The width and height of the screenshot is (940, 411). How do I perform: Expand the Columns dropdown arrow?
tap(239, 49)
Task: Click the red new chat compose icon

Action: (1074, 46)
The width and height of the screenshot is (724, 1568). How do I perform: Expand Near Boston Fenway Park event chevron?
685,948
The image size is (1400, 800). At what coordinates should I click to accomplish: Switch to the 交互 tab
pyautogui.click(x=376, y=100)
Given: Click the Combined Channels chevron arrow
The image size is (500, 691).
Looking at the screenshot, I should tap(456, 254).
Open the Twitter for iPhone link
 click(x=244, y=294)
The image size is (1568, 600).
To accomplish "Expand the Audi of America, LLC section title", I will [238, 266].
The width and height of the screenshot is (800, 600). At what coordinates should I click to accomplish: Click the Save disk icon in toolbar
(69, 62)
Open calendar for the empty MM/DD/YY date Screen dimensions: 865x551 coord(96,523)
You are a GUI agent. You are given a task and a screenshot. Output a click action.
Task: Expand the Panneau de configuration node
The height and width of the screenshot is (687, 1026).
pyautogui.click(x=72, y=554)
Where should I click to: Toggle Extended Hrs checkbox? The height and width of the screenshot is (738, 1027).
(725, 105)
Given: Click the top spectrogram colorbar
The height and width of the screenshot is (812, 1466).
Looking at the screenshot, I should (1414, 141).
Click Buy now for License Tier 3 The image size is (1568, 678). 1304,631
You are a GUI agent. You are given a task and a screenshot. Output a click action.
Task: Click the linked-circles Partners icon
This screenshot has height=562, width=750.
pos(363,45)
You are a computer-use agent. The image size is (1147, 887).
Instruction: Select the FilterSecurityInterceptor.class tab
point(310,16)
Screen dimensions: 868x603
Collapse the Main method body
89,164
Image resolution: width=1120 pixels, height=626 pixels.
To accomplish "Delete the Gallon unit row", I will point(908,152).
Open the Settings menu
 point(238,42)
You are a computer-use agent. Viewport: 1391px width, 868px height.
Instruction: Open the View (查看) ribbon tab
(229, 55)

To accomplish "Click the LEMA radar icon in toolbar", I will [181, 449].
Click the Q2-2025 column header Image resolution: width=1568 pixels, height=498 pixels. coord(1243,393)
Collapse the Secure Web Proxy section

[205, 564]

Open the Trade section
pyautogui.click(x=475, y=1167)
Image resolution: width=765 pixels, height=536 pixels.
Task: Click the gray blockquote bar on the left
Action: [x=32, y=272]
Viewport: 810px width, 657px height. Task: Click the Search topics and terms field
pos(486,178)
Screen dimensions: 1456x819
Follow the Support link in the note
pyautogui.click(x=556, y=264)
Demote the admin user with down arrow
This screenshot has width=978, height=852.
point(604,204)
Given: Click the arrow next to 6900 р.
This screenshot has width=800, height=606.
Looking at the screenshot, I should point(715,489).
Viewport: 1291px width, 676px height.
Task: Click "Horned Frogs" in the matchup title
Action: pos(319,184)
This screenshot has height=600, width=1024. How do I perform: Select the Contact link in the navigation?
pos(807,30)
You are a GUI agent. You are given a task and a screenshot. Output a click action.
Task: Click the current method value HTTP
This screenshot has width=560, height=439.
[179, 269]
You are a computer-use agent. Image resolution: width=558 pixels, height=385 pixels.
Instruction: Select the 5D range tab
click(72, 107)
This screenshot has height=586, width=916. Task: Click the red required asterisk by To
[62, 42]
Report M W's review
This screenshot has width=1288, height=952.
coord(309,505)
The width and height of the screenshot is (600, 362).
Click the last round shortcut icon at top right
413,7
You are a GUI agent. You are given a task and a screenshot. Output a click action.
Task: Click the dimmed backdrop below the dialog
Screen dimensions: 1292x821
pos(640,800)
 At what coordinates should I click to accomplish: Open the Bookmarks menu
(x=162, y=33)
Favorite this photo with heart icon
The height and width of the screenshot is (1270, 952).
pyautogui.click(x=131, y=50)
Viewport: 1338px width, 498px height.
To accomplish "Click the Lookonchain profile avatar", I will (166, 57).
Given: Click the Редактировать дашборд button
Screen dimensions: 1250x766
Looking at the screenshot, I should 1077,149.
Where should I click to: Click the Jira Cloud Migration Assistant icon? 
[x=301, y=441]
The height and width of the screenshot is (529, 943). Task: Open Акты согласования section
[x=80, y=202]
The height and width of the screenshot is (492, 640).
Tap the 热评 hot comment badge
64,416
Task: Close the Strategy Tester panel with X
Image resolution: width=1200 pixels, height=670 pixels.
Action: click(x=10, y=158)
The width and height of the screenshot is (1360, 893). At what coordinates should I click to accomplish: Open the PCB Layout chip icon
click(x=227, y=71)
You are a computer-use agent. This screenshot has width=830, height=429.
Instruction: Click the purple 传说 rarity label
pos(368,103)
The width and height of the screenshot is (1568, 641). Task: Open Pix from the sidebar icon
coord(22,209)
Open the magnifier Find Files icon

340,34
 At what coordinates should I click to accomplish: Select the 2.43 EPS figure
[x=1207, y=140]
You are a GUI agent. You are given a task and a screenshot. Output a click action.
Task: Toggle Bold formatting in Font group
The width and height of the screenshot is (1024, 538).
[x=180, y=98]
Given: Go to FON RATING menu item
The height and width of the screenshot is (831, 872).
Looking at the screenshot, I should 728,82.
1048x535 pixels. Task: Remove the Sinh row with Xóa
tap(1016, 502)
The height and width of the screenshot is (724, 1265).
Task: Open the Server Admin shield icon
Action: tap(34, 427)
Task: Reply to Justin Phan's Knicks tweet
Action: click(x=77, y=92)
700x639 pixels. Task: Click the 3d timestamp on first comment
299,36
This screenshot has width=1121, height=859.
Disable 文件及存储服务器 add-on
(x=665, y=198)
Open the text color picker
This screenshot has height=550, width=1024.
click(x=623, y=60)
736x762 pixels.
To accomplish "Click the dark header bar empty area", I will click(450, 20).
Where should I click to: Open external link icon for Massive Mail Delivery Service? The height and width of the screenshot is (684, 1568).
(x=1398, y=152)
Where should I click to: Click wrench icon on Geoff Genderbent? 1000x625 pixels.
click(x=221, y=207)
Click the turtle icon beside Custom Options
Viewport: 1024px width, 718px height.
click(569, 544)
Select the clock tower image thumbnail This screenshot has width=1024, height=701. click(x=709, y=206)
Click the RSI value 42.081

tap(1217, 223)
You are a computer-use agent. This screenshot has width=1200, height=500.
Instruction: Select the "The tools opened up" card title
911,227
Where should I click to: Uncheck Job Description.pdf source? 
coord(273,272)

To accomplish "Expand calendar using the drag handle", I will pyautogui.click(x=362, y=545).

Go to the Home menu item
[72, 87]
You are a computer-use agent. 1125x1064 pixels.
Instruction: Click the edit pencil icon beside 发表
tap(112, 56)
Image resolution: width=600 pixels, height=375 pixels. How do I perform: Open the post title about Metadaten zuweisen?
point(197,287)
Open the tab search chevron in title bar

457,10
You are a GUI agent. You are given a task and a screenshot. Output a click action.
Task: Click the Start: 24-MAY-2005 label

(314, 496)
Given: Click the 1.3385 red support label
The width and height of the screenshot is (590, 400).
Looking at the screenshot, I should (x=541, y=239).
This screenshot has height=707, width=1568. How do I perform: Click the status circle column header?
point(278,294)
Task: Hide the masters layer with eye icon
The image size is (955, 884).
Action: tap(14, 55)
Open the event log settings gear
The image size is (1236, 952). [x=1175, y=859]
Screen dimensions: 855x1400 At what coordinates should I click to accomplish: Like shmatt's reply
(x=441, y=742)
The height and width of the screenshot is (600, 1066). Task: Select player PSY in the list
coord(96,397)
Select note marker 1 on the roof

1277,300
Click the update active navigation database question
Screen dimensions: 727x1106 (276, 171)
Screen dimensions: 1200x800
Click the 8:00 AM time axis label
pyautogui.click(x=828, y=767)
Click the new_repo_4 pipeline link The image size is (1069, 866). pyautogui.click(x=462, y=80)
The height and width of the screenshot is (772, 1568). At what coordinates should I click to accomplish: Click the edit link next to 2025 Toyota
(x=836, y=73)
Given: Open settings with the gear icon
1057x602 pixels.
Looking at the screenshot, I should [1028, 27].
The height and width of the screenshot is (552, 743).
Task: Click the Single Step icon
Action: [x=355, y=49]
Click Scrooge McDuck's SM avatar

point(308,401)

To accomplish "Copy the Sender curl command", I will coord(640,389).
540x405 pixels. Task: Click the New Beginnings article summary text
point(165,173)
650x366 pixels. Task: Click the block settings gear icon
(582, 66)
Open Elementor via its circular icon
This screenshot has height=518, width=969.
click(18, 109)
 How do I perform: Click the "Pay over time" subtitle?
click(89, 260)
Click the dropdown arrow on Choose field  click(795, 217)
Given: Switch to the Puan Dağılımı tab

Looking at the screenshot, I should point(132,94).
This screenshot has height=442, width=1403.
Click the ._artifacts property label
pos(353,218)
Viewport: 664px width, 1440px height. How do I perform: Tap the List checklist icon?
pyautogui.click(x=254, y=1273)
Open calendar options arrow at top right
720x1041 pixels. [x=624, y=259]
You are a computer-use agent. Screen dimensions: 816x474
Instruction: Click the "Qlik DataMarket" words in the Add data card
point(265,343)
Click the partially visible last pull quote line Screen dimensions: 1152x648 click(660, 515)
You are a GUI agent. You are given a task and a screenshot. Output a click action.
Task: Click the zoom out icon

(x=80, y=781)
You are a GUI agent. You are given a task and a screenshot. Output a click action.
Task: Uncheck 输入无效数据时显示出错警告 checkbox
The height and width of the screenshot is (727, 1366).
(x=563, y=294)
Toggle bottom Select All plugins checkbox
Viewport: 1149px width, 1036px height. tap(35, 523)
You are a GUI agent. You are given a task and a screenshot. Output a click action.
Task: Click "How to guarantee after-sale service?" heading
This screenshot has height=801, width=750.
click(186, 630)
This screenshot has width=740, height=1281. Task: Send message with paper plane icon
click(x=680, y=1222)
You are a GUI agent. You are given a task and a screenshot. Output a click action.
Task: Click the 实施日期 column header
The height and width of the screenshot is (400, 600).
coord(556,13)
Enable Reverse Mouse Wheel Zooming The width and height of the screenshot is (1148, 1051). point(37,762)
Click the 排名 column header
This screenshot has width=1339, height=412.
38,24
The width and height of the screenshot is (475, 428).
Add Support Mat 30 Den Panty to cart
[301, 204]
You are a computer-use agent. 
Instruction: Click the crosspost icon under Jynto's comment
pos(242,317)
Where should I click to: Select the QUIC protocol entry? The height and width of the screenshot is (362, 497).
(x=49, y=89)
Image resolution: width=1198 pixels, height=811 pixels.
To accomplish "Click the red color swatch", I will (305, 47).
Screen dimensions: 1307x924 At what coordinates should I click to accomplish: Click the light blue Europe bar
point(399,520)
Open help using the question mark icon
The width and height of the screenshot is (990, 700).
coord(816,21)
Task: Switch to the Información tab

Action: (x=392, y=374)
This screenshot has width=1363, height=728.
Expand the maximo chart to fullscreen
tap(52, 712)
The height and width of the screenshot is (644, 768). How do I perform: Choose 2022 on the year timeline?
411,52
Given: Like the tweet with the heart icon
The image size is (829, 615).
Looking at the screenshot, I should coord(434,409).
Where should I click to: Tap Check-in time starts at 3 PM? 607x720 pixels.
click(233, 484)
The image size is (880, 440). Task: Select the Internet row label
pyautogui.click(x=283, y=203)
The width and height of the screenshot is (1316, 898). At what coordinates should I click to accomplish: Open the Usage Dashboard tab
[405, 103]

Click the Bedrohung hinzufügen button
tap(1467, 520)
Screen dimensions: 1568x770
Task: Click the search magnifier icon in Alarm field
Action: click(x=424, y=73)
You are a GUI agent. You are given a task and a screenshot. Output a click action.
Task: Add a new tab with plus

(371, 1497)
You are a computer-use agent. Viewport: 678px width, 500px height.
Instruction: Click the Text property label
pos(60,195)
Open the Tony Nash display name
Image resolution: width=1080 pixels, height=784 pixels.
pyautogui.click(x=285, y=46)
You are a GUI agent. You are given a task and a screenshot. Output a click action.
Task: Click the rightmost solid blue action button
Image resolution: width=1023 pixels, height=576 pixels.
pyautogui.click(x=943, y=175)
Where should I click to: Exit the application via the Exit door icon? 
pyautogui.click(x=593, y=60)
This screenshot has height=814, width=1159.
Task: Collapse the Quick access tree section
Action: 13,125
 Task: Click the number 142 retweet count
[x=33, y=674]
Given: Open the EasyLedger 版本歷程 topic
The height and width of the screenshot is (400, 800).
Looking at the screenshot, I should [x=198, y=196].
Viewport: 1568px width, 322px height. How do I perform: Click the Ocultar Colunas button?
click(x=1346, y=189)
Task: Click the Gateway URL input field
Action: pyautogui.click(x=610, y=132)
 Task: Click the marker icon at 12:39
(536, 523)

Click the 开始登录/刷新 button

○ ○ ○ ○ ○

GOAL OF THE EXERCISE: After locating the line with "The width and height of the screenshot is (475, 428)." above, return that line and every later line through the one with "You are a computer-use agent. Viewport: 678px", word for word and with nothing else.

REPLY:
The width and height of the screenshot is (475, 428).
Add Support Mat 30 Den Panty to cart
[301, 204]
You are a computer-use agent. 
Instruction: Click the crosspost icon under Jynto's comment
pos(242,317)
Where should I click to: Select the QUIC protocol entry? The height and width of the screenshot is (362, 497).
(x=49, y=89)
Image resolution: width=1198 pixels, height=811 pixels.
To accomplish "Click the red color swatch", I will (305, 47).
Screen dimensions: 1307x924 At what coordinates should I click to accomplish: Click the light blue Europe bar
point(399,520)
Open help using the question mark icon
The width and height of the screenshot is (990, 700).
coord(816,21)
Task: Switch to the Información tab

Action: (x=392, y=374)
This screenshot has width=1363, height=728.
Expand the maximo chart to fullscreen
tap(52, 712)
The height and width of the screenshot is (644, 768). How do I perform: Choose 2022 on the year timeline?
411,52
Given: Like the tweet with the heart icon
The image size is (829, 615).
Looking at the screenshot, I should coord(434,409).
Where should I click to: Tap Check-in time starts at 3 PM? 607x720 pixels.
click(233, 484)
The image size is (880, 440). Task: Select the Internet row label
pyautogui.click(x=283, y=203)
The width and height of the screenshot is (1316, 898). At what coordinates should I click to accomplish: Open the Usage Dashboard tab
[405, 103]

Click the Bedrohung hinzufügen button
tap(1467, 520)
Screen dimensions: 1568x770
Task: Click the search magnifier icon in Alarm field
Action: click(x=424, y=73)
You are a GUI agent. You are given a task and a screenshot. Output a click action.
Task: Add a new tab with plus

(371, 1497)
You are a computer-use agent. Viewport: 678px width, 500px height.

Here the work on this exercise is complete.